# What this task involves
Print every line of the listing below verbatim, leaving out the pictures.

# Provided records
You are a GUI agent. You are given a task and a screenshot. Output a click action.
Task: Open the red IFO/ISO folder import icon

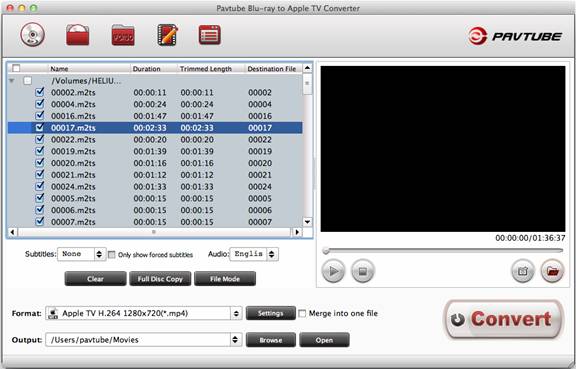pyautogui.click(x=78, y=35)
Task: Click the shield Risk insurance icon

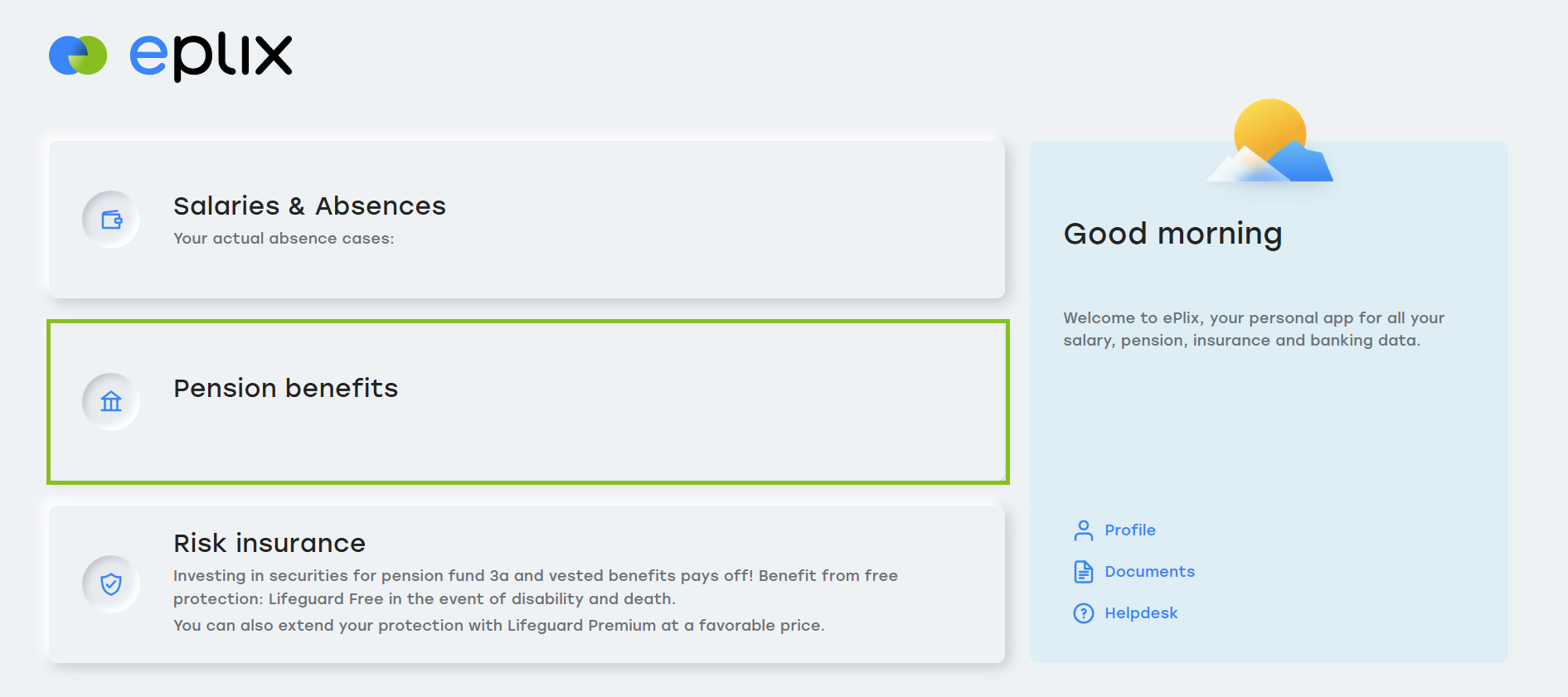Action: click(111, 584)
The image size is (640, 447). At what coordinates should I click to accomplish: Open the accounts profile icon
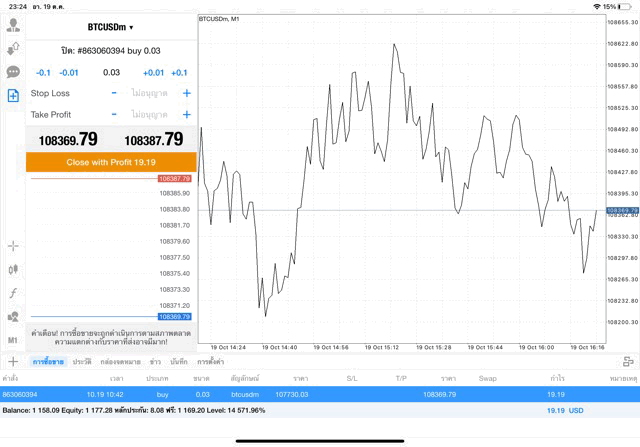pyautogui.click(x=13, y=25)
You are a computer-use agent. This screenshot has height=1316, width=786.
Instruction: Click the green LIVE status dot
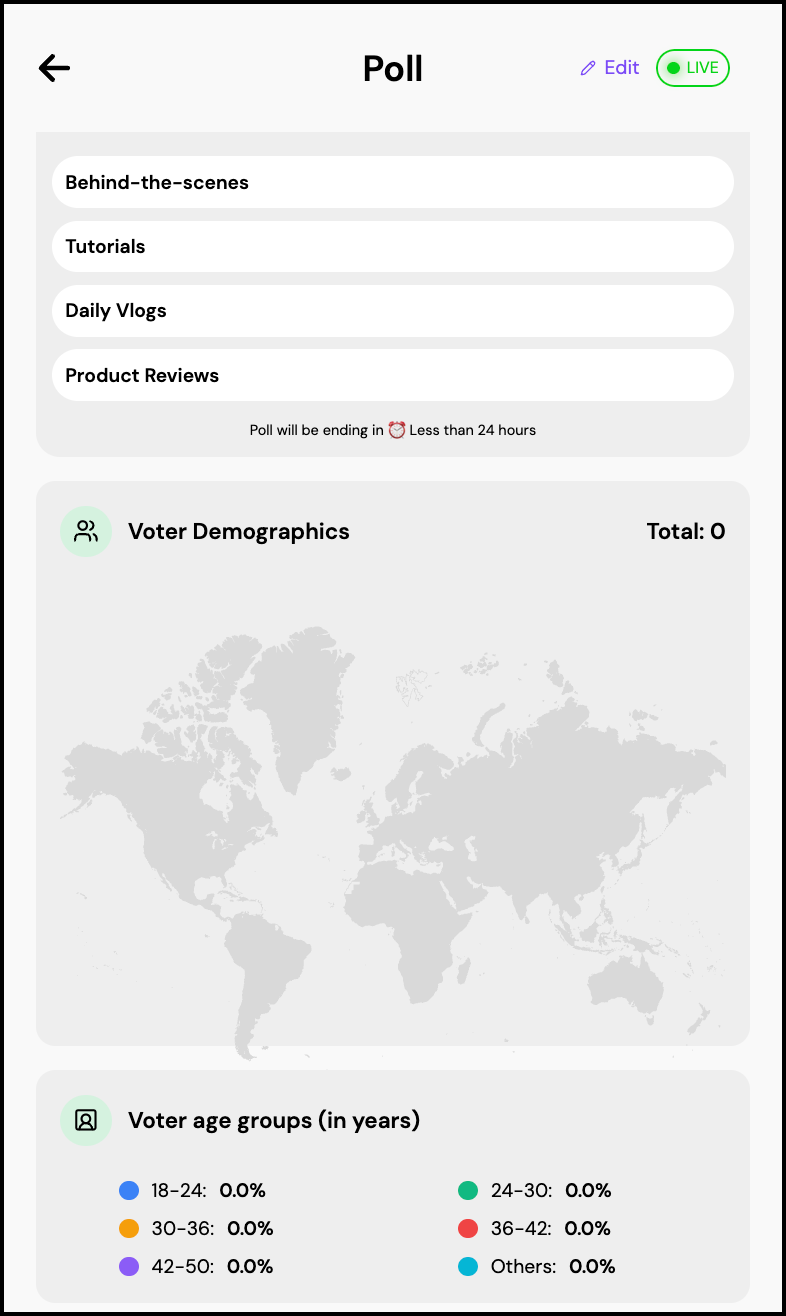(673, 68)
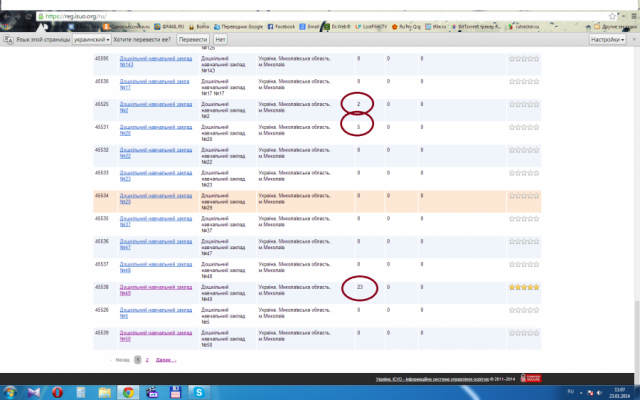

# Full solution
You are a GUI agent. You are given a task and a screenshot. Output a click action.
Task: Open the red IFO/ISO folder import icon

pyautogui.click(x=78, y=35)
Task: Click the shield Risk insurance icon

Action: click(111, 584)
The image size is (640, 447). At what coordinates should I click to accomplish: Open the accounts profile icon
pyautogui.click(x=13, y=25)
You are a computer-use agent. This screenshot has height=1316, width=786.
Instruction: Click the green LIVE status dot
(673, 68)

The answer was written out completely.